··· Provided records ···

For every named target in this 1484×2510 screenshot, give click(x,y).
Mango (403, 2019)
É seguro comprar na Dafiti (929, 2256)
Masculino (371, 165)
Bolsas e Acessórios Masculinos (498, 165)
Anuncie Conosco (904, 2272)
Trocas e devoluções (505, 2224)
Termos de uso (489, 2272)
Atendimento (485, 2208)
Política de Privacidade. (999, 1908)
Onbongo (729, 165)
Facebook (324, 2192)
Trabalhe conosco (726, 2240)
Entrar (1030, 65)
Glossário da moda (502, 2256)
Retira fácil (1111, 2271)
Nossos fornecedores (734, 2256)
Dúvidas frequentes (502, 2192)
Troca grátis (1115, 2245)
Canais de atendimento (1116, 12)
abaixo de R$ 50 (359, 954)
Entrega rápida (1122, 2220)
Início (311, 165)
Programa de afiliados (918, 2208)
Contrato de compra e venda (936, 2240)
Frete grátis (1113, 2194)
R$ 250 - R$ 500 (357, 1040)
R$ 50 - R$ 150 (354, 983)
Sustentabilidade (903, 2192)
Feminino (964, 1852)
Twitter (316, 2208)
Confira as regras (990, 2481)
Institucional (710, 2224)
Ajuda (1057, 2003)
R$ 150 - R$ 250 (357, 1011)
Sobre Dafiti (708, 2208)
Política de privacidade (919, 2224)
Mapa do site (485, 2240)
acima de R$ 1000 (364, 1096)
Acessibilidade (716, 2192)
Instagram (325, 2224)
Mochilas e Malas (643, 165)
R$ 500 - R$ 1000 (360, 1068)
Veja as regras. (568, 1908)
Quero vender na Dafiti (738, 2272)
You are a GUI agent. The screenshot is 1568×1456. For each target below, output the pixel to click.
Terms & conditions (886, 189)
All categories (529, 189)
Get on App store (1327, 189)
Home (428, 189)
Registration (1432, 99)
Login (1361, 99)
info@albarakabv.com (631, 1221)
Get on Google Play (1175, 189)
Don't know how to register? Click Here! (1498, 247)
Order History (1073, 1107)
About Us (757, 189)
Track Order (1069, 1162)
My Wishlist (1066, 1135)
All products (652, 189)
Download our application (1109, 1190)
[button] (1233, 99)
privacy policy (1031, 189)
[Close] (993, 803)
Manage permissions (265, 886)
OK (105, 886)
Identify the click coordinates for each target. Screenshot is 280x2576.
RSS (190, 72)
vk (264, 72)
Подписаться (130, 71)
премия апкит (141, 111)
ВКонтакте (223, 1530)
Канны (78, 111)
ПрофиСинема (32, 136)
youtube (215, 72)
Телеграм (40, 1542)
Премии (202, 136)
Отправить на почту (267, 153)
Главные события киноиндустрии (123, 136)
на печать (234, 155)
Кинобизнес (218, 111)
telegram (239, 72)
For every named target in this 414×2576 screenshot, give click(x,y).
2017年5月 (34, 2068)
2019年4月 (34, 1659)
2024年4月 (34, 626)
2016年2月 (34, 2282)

···

■ What needs to be done:
Put every one of the rows above into a Markdown table with the columns "No." and "Line". Number each line and leave out any blank lines.

■ Task output:
| No. | Line |
|---|---|
| 1 | For every named target in this 1484×2510 screenshot, give click(x,y). |
| 2 | Mango (403, 2019) |
| 3 | É seguro comprar na Dafiti (929, 2256) |
| 4 | Masculino (371, 165) |
| 5 | Bolsas e Acessórios Masculinos (498, 165) |
| 6 | Anuncie Conosco (904, 2272) |
| 7 | Trocas e devoluções (505, 2224) |
| 8 | Termos de uso (489, 2272) |
| 9 | Atendimento (485, 2208) |
| 10 | Política de Privacidade. (999, 1908) |
| 11 | Onbongo (729, 165) |
| 12 | Facebook (324, 2192) |
| 13 | Trabalhe conosco (726, 2240) |
| 14 | Entrar (1030, 65) |
| 15 | Glossário da moda (502, 2256) |
| 16 | Retira fácil (1111, 2271) |
| 17 | Nossos fornecedores (734, 2256) |
| 18 | Dúvidas frequentes (502, 2192) |
| 19 | Troca grátis (1115, 2245) |
| 20 | Canais de atendimento (1116, 12) |
| 21 | abaixo de R$ 50 (359, 954) |
| 22 | Entrega rápida (1122, 2220) |
| 23 | Início (311, 165) |
| 24 | Programa de afiliados (918, 2208) |
| 25 | Contrato de compra e venda (936, 2240) |
| 26 | Frete grátis (1113, 2194) |
| 27 | R$ 250 - R$ 500 (357, 1040) |
| 28 | R$ 50 - R$ 150 (354, 983) |
| 29 | Sustentabilidade (903, 2192) |
| 30 | Feminino (964, 1852) |
| 31 | Twitter (316, 2208) |
| 32 | Confira as regras (990, 2481) |
| 33 | Institucional (710, 2224) |
| 34 | Ajuda (1057, 2003) |
| 35 | R$ 150 - R$ 250 (357, 1011) |
| 36 | Sobre Dafiti (708, 2208) |
| 37 | Política de privacidade (919, 2224) |
| 38 | Mapa do site (485, 2240) |
| 39 | acima de R$ 1000 (364, 1096) |
| 40 | Acessibilidade (716, 2192) |
| 41 | Instagram (325, 2224) |
| 42 | Mochilas e Malas (643, 165) |
| 43 | R$ 500 - R$ 1000 (360, 1068) |
| 44 | Veja as regras. (568, 1908) |
| 45 | Quero vender na Dafiti (738, 2272) |
| 46 | You are a GUI agent. The screenshot is 1568×1456. For each target below, output the pixel to click. |
| 47 | Terms & conditions (886, 189) |
| 48 | All categories (529, 189) |
| 49 | Get on App store (1327, 189) |
| 50 | Home (428, 189) |
| 51 | Registration (1432, 99) |
| 52 | Login (1361, 99) |
| 53 | info@albarakabv.com (631, 1221) |
| 54 | Get on Google Play (1175, 189) |
| 55 | Don't know how to register? Click Here! (1498, 247) |
| 56 | Order History (1073, 1107) |
| 57 | About Us (757, 189) |
| 58 | Track Order (1069, 1162) |
| 59 | My Wishlist (1066, 1135) |
| 60 | All products (652, 189) |
| 61 | Download our application (1109, 1190) |
| 62 | [button] (1233, 99) |
| 63 | privacy policy (1031, 189) |
| 64 | [Close] (993, 803) |
| 65 | Manage permissions (265, 886) |
| 66 | OK (105, 886) |
| 67 | Identify the click coordinates for each target. Screenshot is 280x2576. |
| 68 | RSS (190, 72) |
| 69 | vk (264, 72) |
| 70 | Подписаться (130, 71) |
| 71 | премия апкит (141, 111) |
| 72 | ВКонтакте (223, 1530) |
| 73 | Канны (78, 111) |
| 74 | ПрофиСинема (32, 136) |
| 75 | youtube (215, 72) |
| 76 | Телеграм (40, 1542) |
| 77 | Премии (202, 136) |
| 78 | Отправить на почту (267, 153) |
| 79 | Главные события киноиндустрии (123, 136) |
| 80 | на печать (234, 155) |
| 81 | Кинобизнес (218, 111) |
| 82 | telegram (239, 72) |
| 83 | For every named target in this 414×2576 screenshot, give click(x,y). |
| 84 | 2017年5月 (34, 2068) |
| 85 | 2019年4月 (34, 1659) |
| 86 | 2024年4月 (34, 626) |
| 87 | 2016年2月 (34, 2282) |